> **Data records**
---*---

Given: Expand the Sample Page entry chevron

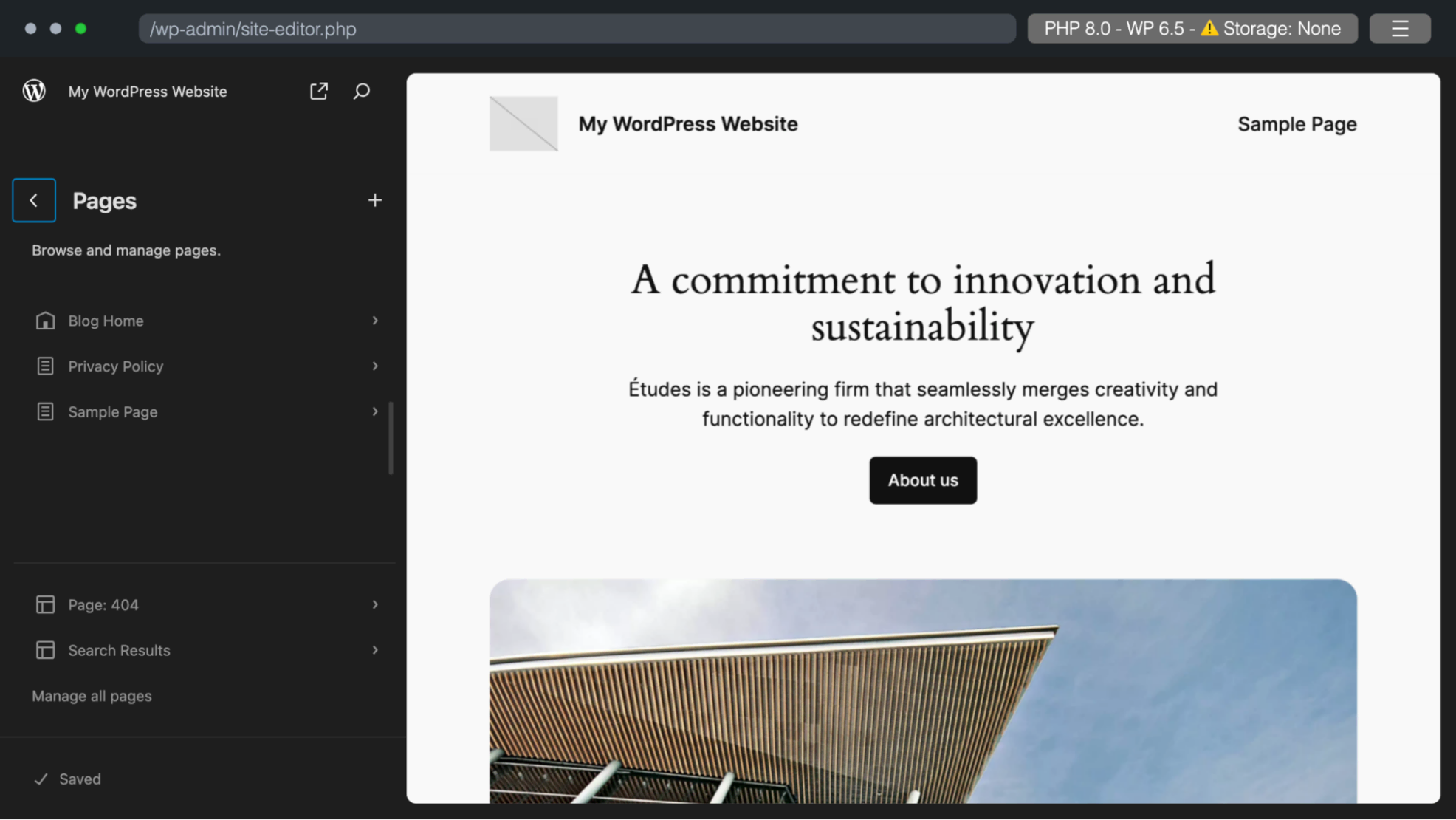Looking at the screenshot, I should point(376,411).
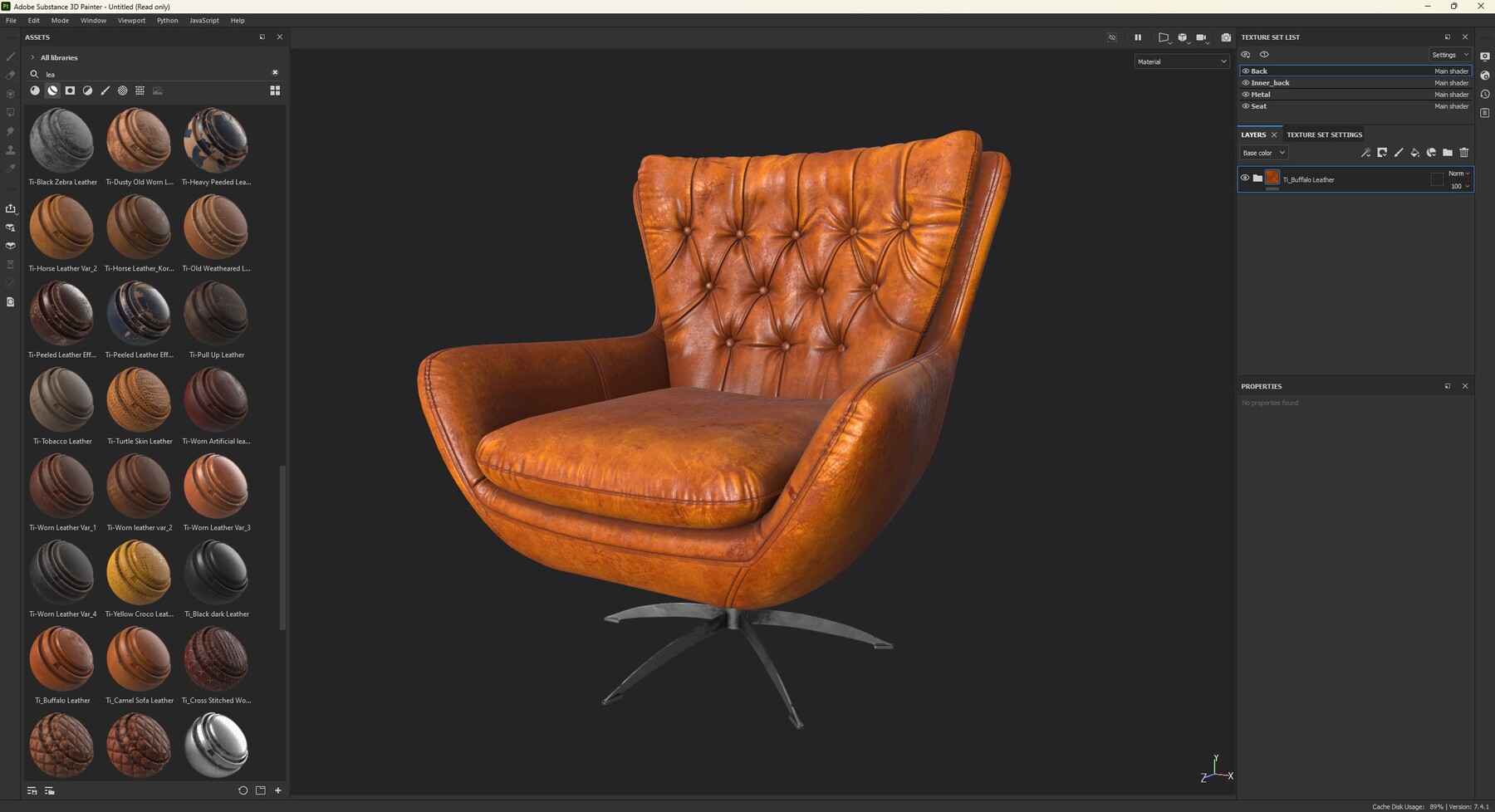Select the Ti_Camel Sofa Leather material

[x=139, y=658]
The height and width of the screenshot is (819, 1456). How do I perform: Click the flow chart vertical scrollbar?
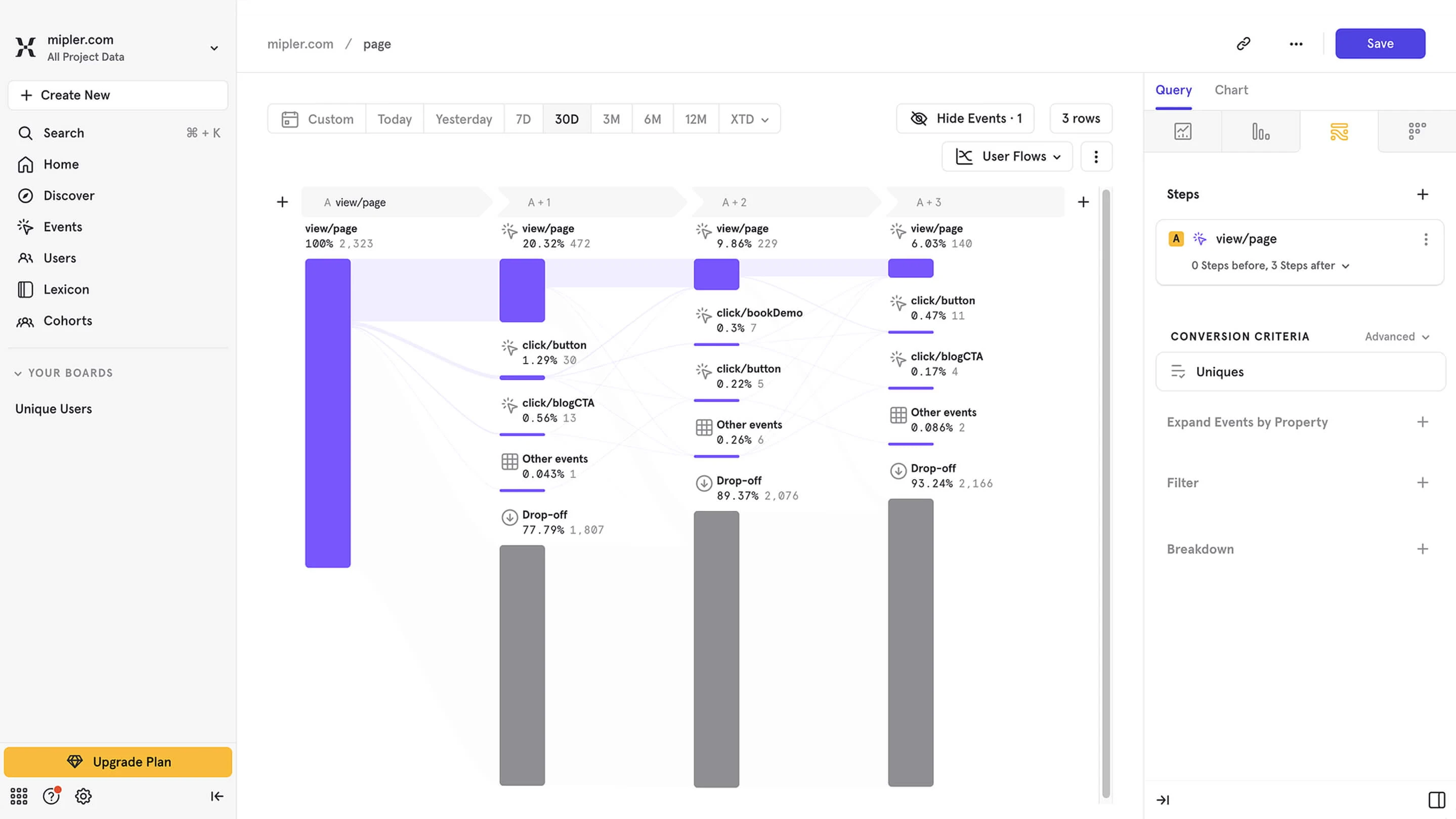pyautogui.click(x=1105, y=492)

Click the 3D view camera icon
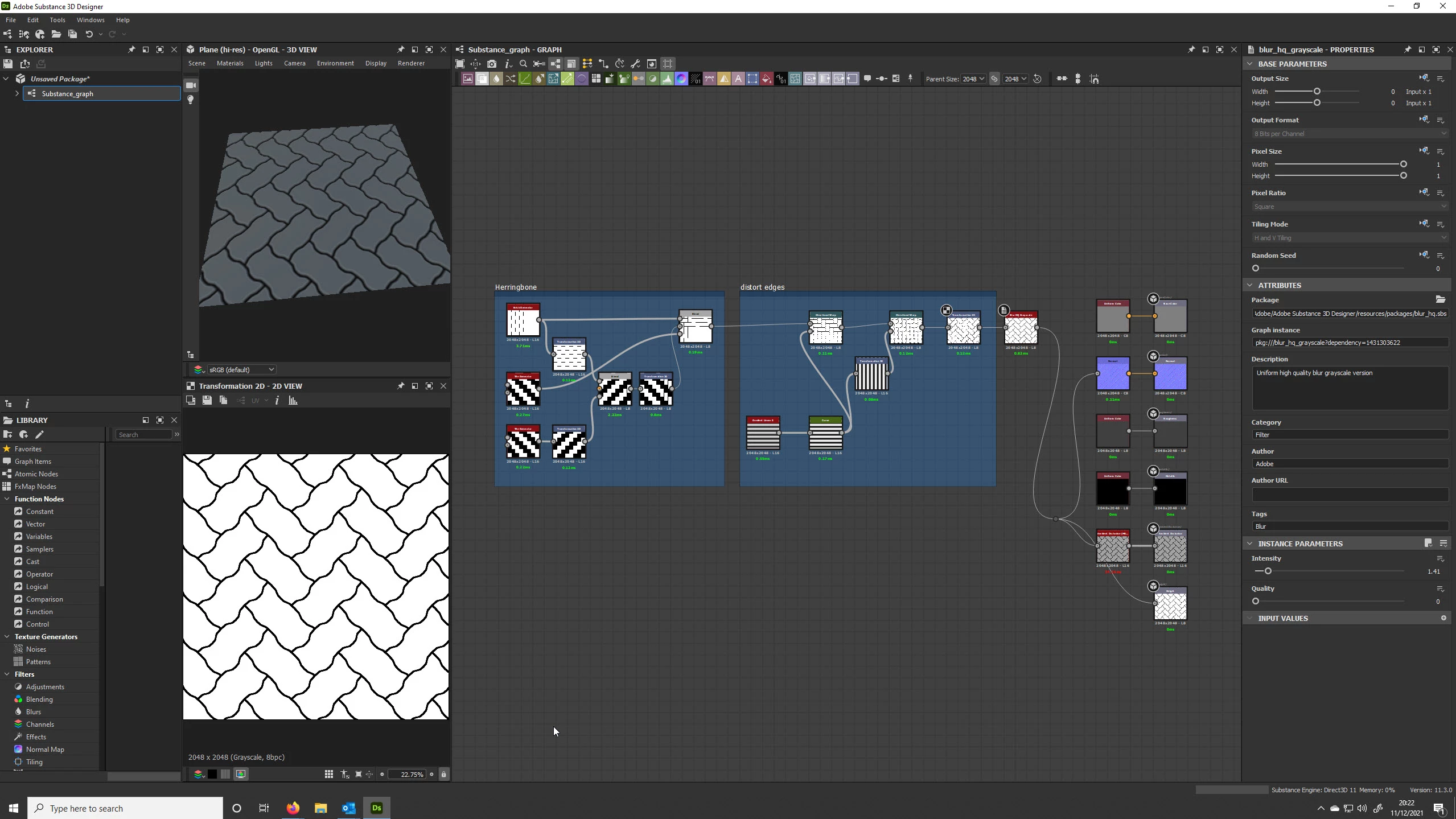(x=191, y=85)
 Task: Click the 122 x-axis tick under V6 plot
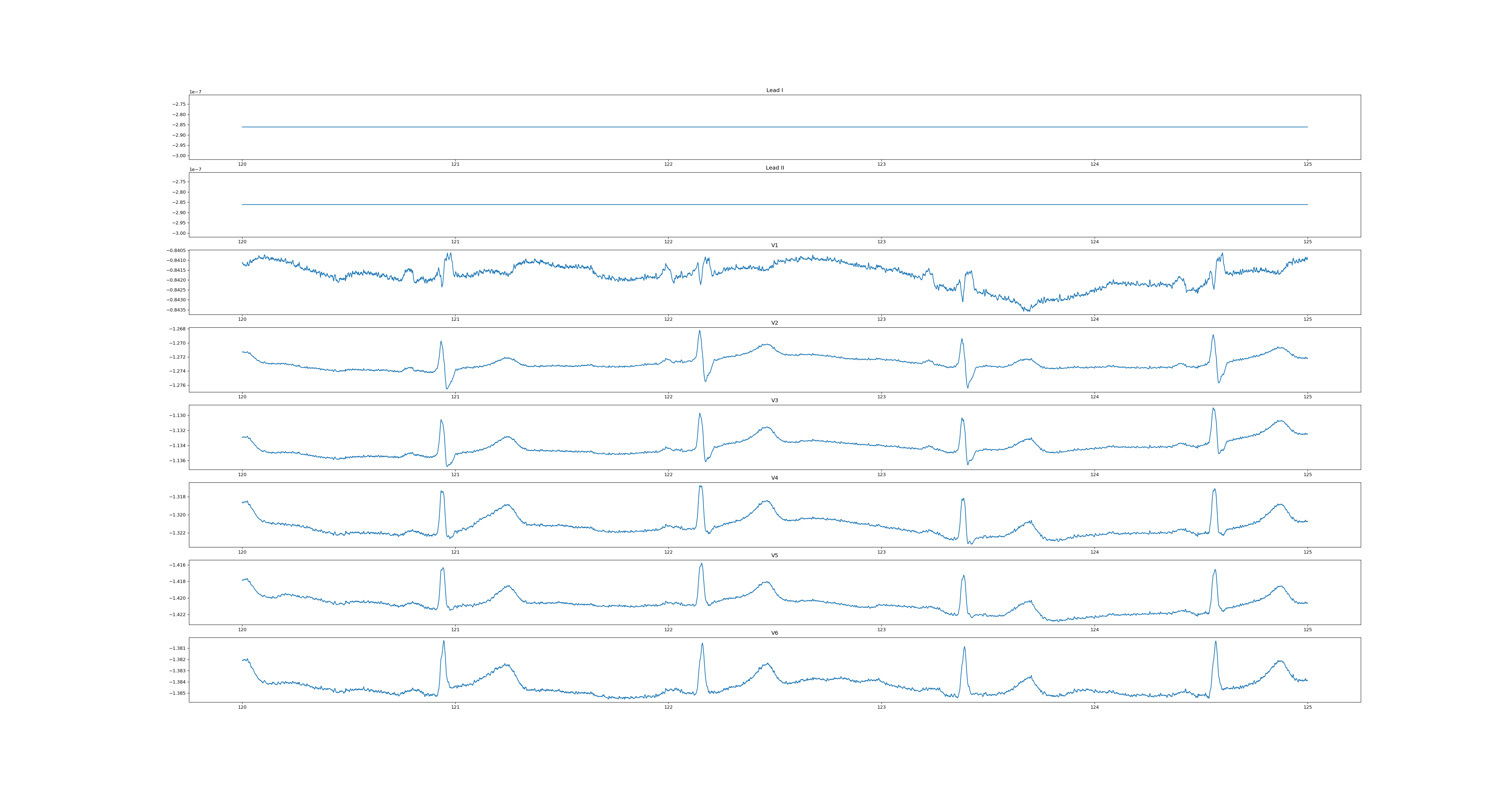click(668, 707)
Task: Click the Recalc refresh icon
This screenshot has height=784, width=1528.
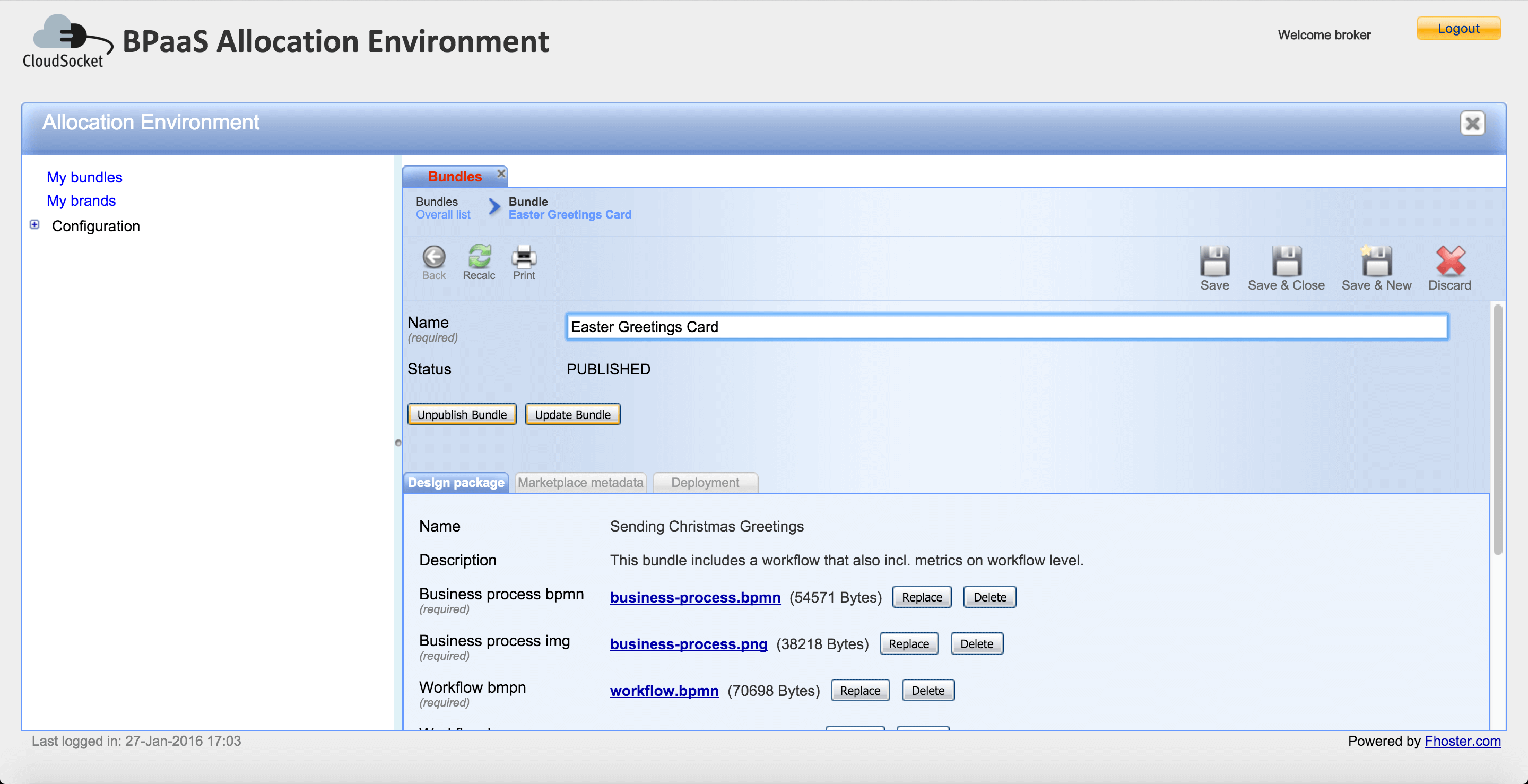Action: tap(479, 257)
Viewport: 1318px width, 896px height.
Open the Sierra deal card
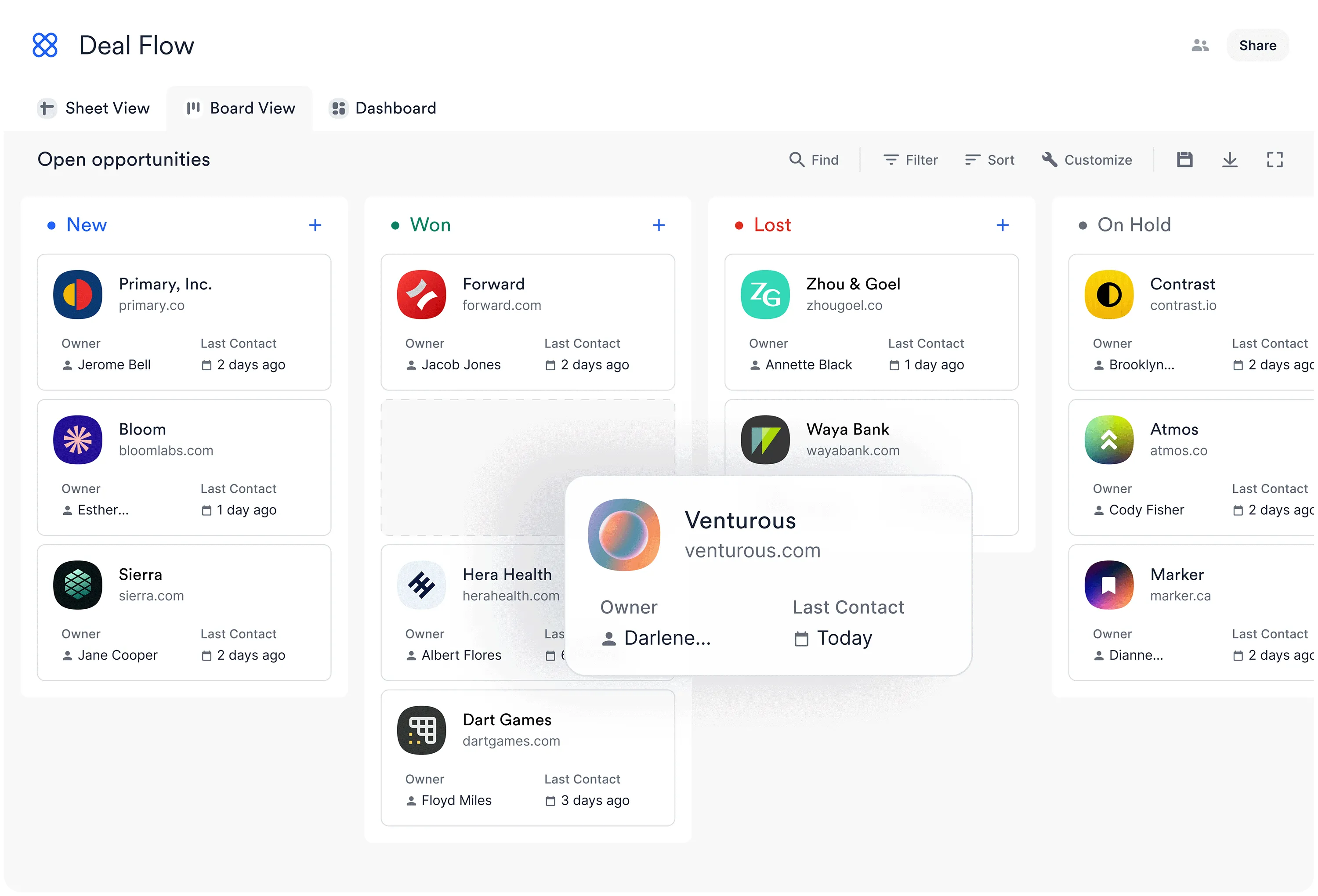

---*---

Beginning at the line with "This screenshot has height=784, width=1528.", reproduce word for word each line through the last line of the records. Include both ends but no pictures.

This screenshot has height=784, width=1528.
Action: tap(479, 257)
Viewport: 1318px width, 896px height.
Open the Sierra deal card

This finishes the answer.